Let $G$ be a finite group, and let $T$ be an automorphism of $G$ which sends more than three-quarters of the elements of $G$ onto their inverses. Then how to demonstrate that $T(x) = x^{-1}$ for all $x$ in $G$? And, how to show that $G$ is abelian?
Can we find an example of a finite, non-abelian group with an automorphism which maps exactly three-quarters of the elements of the group onto their inverses?
On
I am reading "Topics in Algebra 2nd Edition" by I. N. Herstein.
These problems are Problem 12 and Problem 13 on p.71 in Herstein's book.
I solved Problem 13 as follows:
I used GAP and I found the following example.
Let $H:=\{(), (1\text{ }2), (3\text{ }4), (1\text{ }2)(3\text{ }4), (1\text{ }3)(2\text{ }4), (1\text{ }4)(2\text{ }3), (1\text{ }3\text{ }2\text{ }4), (1\text{ }4\text{ }2\text{ }3)\}$.
Then, $H$ is a non-abelian subgroup of $S_4$. (I believe GAP.)

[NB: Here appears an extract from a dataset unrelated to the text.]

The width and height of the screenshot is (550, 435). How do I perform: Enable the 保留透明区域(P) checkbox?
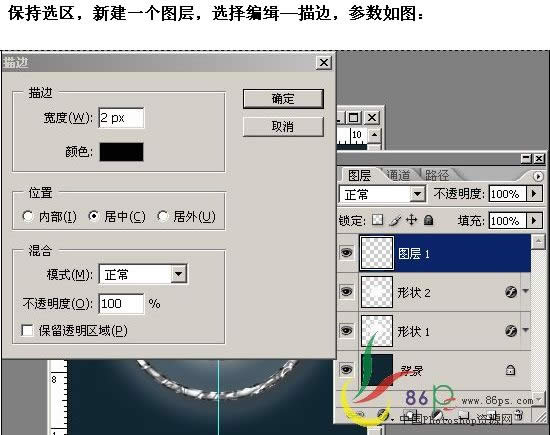27,330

The identity mapping $\operatorname{id}$ is obviously an element of $\operatorname{Aut}(H)$.
And,
$()=()^{-1}$.
$(1\text{ }2)=(1\text{ }2)^{-1}$.
$(3\text{ }4)=(3\text{ }4)^{-1}$.
$(1\text{ }2)(3\text{ }4)=[(1\text{ }2)(3\text{ }4)]^{-1}$.
$(1\text{ }3)(2\text{ }4)=[(1\text{ }3)(2\text{ }4)]^{-1}$.
$(1\text{ }4)(2\text{ }3)=[(1\text{ }4)(2\text{ }3)]^{-1}$.
$(1\text{ }3\text{ }2\text{ }4)\neq(1\text{ }4\text{ }2\text{ }3)=(1\text{ }3\text{ }2\text{ }4)^{-1}$.
$(1\text{ }4\text{ }2\text{ }3)\neq(1\text{ }3\text{ }2\text{ }4)=(1\text{ }4\text{ }2\text{ }3)^{-1}$.
So, the identity mapping maps exactly three-quarters of the elements of $H$ onto their inverses.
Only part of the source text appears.